— Directions for this task —
Write out every line of the material below without changing anything.

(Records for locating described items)
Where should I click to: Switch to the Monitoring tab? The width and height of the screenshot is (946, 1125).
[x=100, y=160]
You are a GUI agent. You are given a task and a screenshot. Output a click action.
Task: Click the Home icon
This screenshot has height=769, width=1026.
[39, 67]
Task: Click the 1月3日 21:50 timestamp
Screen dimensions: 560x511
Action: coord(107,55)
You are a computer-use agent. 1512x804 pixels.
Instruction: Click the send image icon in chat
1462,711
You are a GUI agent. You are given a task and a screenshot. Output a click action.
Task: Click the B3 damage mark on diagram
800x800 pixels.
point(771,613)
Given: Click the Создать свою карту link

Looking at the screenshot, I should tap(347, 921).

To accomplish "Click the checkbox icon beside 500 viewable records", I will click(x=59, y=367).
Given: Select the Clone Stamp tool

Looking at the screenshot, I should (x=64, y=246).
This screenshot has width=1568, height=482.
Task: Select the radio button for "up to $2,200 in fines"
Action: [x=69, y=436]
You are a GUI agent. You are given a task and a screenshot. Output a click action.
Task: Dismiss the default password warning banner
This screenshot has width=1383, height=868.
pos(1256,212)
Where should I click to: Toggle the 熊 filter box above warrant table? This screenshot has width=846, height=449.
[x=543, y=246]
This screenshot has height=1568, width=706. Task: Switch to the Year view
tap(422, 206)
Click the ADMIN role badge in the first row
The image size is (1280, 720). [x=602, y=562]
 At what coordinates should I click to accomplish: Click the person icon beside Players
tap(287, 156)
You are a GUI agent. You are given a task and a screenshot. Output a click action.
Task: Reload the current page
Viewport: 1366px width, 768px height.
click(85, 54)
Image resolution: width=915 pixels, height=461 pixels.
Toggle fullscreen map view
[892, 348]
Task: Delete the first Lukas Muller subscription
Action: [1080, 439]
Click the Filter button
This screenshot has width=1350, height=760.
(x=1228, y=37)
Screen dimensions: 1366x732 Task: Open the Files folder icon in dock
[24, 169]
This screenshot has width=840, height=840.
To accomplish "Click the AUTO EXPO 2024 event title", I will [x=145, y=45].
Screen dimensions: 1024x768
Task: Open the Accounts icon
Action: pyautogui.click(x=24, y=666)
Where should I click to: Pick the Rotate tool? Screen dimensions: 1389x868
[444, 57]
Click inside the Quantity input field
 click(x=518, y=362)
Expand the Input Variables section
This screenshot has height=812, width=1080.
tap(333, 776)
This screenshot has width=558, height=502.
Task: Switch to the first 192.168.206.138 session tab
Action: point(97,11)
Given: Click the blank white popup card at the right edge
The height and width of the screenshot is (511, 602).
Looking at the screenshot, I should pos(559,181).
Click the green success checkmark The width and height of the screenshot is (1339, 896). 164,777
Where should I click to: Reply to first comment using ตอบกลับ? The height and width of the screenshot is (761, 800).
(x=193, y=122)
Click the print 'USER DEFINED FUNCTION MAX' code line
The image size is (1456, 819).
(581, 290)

— Correct answer —
Where should I click to: Switch to the Monitoring tab? The width and height of the screenshot is (946, 1125).
[x=100, y=160]
You are a GUI agent. You are given a task and a screenshot. Output a click action.
Task: Click the Home icon
This screenshot has height=769, width=1026.
[39, 67]
Task: Click the 1月3日 21:50 timestamp
Screen dimensions: 560x511
Action: coord(107,55)
You are a computer-use agent. 1512x804 pixels.
Instruction: Click the send image icon in chat
1462,711
You are a GUI agent. You are given a task and a screenshot. Output a click action.
Task: Click the B3 damage mark on diagram
800x800 pixels.
point(771,613)
Given: Click the Создать свою карту link

Looking at the screenshot, I should tap(347, 921).

To accomplish "Click the checkbox icon beside 500 viewable records", I will click(x=59, y=367).
Given: Select the Clone Stamp tool

Looking at the screenshot, I should (x=64, y=246).
This screenshot has width=1568, height=482.
Task: Select the radio button for "up to $2,200 in fines"
Action: [x=69, y=436]
You are a GUI agent. You are given a task and a screenshot. Output a click action.
Task: Dismiss the default password warning banner
This screenshot has width=1383, height=868.
pos(1256,212)
Where should I click to: Toggle the 熊 filter box above warrant table? This screenshot has width=846, height=449.
[x=543, y=246]
This screenshot has height=1568, width=706. Task: Switch to the Year view
tap(422, 206)
Click the ADMIN role badge in the first row
The image size is (1280, 720). [x=602, y=562]
 At what coordinates should I click to accomplish: Click the person icon beside Players
tap(287, 156)
You are a GUI agent. You are given a task and a screenshot. Output a click action.
Task: Reload the current page
Viewport: 1366px width, 768px height.
click(85, 54)
Image resolution: width=915 pixels, height=461 pixels.
Toggle fullscreen map view
[892, 348]
Task: Delete the first Lukas Muller subscription
Action: [1080, 439]
Click the Filter button
This screenshot has width=1350, height=760.
(x=1228, y=37)
Screen dimensions: 1366x732 Task: Open the Files folder icon in dock
[24, 169]
This screenshot has width=840, height=840.
To accomplish "Click the AUTO EXPO 2024 event title", I will [x=145, y=45].
Screen dimensions: 1024x768
Task: Open the Accounts icon
Action: pyautogui.click(x=24, y=666)
Where should I click to: Pick the Rotate tool? Screen dimensions: 1389x868
[444, 57]
Click inside the Quantity input field
 click(x=518, y=362)
Expand the Input Variables section
This screenshot has height=812, width=1080.
tap(333, 776)
This screenshot has width=558, height=502.
Task: Switch to the first 192.168.206.138 session tab
Action: point(97,11)
Given: Click the blank white popup card at the right edge
The height and width of the screenshot is (511, 602).
Looking at the screenshot, I should pos(559,181).
Click the green success checkmark The width and height of the screenshot is (1339, 896). 164,777
Where should I click to: Reply to first comment using ตอบกลับ? The height and width of the screenshot is (761, 800).
(x=193, y=122)
Click the print 'USER DEFINED FUNCTION MAX' code line
The image size is (1456, 819).
(581, 290)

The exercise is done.